Re: [htdig] Post-processing removal of dups?

Gilles Detillieux (
Fri, 18 Jun 1999 13:11:17 -0500 (CDT)

According to Aaron Turner:
> Sorry for the repost, but I haven't see my post on the list...
> Thanks Geoff. We'll add me to the list of 'very interested people in
> backporting the regexp' to the 3.1.x series.
> On a simular note, I'm having a major delima. Basically I have a SQL DB
> with content that is accessed via PHP. Each "article" in the DB has a URL
> like:
> /articles/article.php3?id=x&loc=a.b.c.d
> where x, a, b, c, d are postive integers. Basically the id is a unique
> identifier for the article, and loc is the location in the 'tree'. Each
> article can be in 1 or more places in the tree. So:
> /articles/article.php3?id=11&loc=
> /articles/article.php3?id=11&loc=
> point to the same content (actually the headers of the page change a
> little, but that's not important), but in different places. Just like a
> link in the Unix filesystem works.
> We're using restrict to enable 'drill down' in searching.
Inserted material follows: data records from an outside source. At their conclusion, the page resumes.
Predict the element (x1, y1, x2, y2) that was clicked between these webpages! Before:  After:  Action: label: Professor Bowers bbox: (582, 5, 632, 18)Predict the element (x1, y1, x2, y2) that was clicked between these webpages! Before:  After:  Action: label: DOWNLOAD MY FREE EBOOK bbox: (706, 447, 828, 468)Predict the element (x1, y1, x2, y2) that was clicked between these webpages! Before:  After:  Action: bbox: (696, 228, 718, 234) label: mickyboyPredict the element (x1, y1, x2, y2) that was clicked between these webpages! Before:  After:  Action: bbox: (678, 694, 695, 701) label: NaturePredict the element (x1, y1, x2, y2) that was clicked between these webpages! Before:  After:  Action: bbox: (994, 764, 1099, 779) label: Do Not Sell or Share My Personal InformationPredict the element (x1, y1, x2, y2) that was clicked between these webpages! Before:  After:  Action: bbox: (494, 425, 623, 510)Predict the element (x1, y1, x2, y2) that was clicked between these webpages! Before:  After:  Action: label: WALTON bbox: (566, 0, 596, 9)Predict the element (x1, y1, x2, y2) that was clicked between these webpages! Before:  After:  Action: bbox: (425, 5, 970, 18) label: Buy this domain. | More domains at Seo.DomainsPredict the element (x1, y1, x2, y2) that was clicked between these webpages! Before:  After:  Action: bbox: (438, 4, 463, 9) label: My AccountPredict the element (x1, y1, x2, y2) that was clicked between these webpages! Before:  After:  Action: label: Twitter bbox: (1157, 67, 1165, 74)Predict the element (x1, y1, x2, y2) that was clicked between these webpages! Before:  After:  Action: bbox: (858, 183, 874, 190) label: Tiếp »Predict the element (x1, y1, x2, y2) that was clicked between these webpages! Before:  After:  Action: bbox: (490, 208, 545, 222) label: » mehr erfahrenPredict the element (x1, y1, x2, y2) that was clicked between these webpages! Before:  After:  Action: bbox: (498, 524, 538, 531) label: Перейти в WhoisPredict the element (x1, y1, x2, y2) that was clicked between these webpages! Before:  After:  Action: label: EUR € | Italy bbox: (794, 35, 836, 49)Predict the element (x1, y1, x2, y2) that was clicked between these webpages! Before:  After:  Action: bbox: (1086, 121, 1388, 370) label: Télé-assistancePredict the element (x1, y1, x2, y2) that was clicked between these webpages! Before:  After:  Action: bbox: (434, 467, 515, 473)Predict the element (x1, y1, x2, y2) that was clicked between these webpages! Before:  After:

So you can
> drill down the tree to 1.3 and run a search. Hence if you drill down to
> 1.3.4 you'll get one hit, but if you only go to 1.3 you'll get two hits.
> Since I'm already wrapping htsearch in a mod_perl front end, I figured I'd
> just let mod_perl strip out the duplicates. Problem is that while this is
> easy to do, there's no way to properly set the total # of hits for a
> search if the results span more than one page. Also there's no way for
> the user to say matchesperpage=25 and be guaranteed 25 hits per page
> since many of the hits may be duplicates. The result is that the user
> sees something like:
> Search results 1 - 25 of 54
> But only sees 13 results on the page, and thinks something broke and keeps
> reloading the page over and over again.
> I'm at a lost of a good way to fix this. Any ideas are greatly
> appreciated.

I think your best bet would be to customize Display::buildMatchList() in
htsearch/ to do what you want. This would allow you to weed out
the duplicates you want to exclude before they're counted and paginated.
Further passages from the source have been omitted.